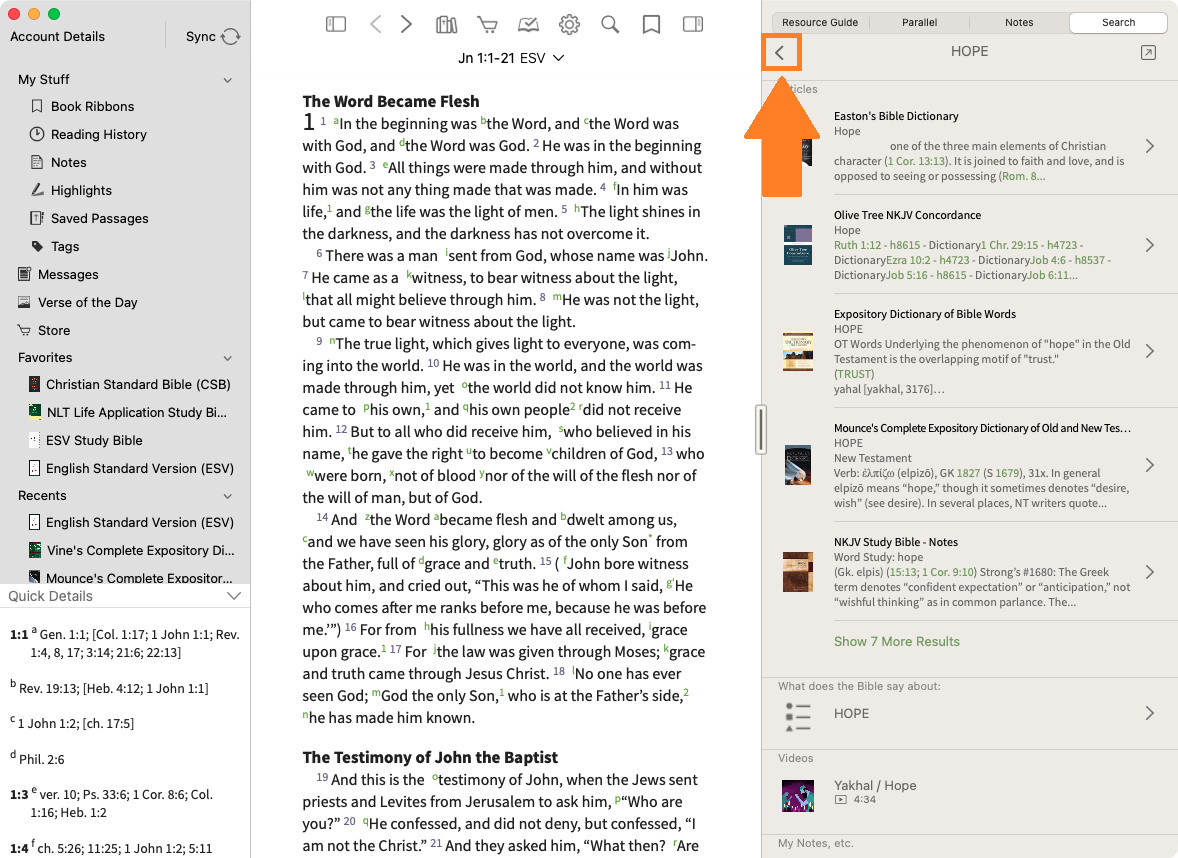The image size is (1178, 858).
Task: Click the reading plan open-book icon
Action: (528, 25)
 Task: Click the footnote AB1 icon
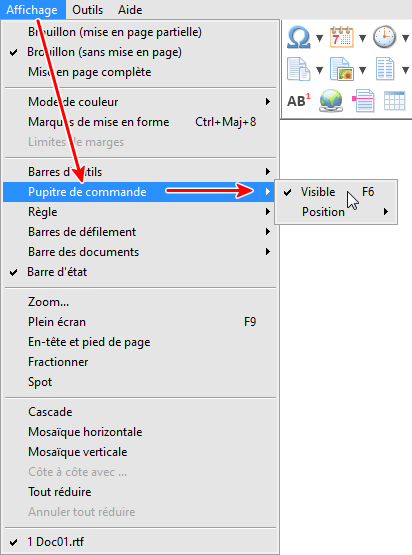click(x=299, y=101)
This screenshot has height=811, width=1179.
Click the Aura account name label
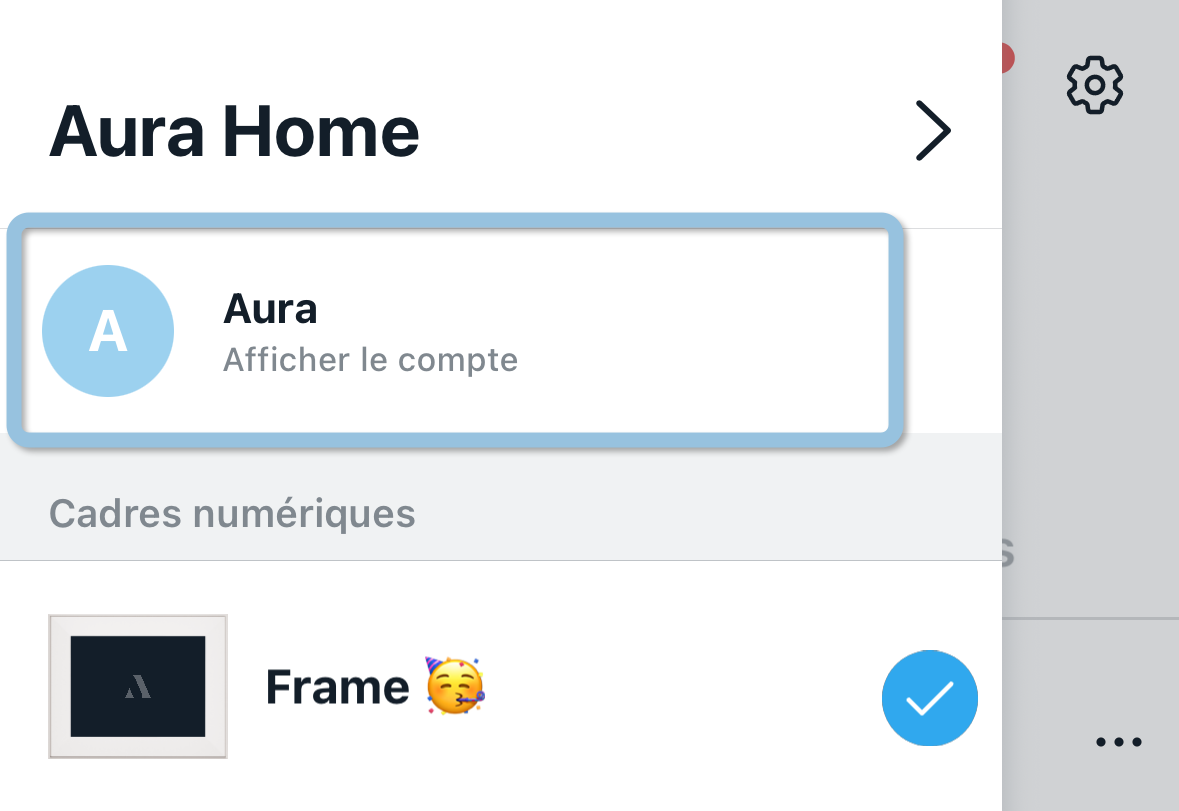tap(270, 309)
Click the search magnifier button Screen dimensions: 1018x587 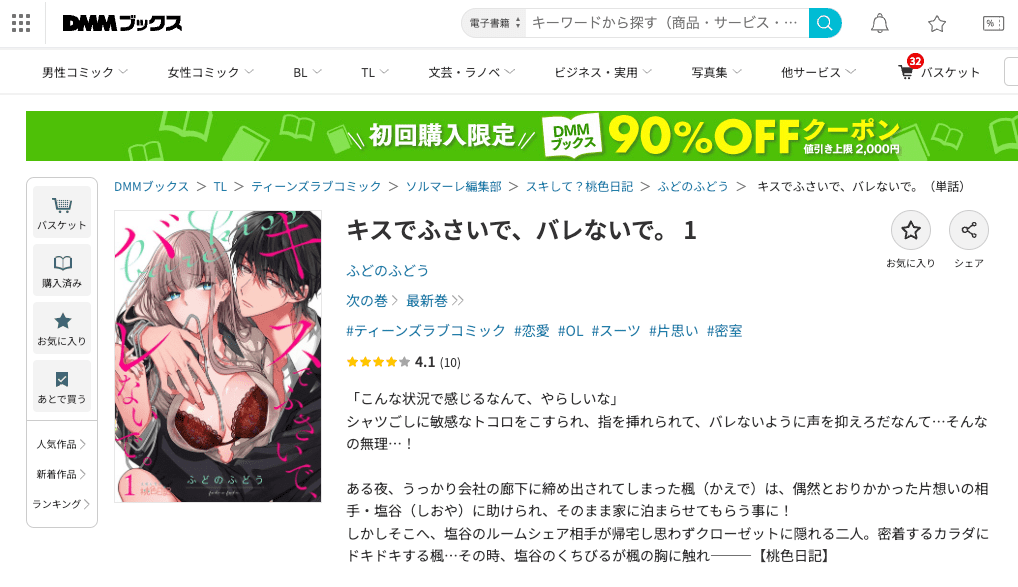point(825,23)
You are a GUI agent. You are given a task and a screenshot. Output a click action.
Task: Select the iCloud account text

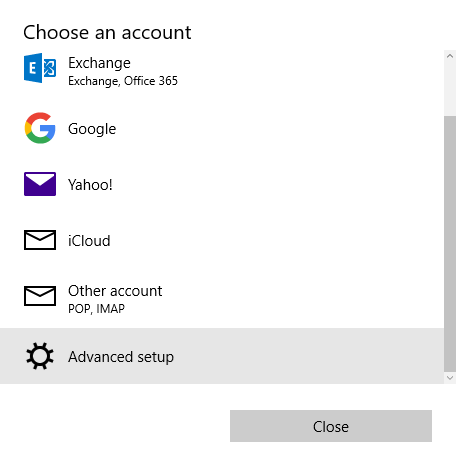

**Given problem:** Copy the entries word for word from their beginning through the line that contains "tap(270, 309)", including that line. Leave the pictures out.

**Answer below:**
The image size is (1178, 858).
Task: Click the reading plan open-book icon
Action: (528, 25)
 Task: Click the footnote AB1 icon
click(x=299, y=101)
This screenshot has height=811, width=1179.
Click the Aura account name label
tap(270, 309)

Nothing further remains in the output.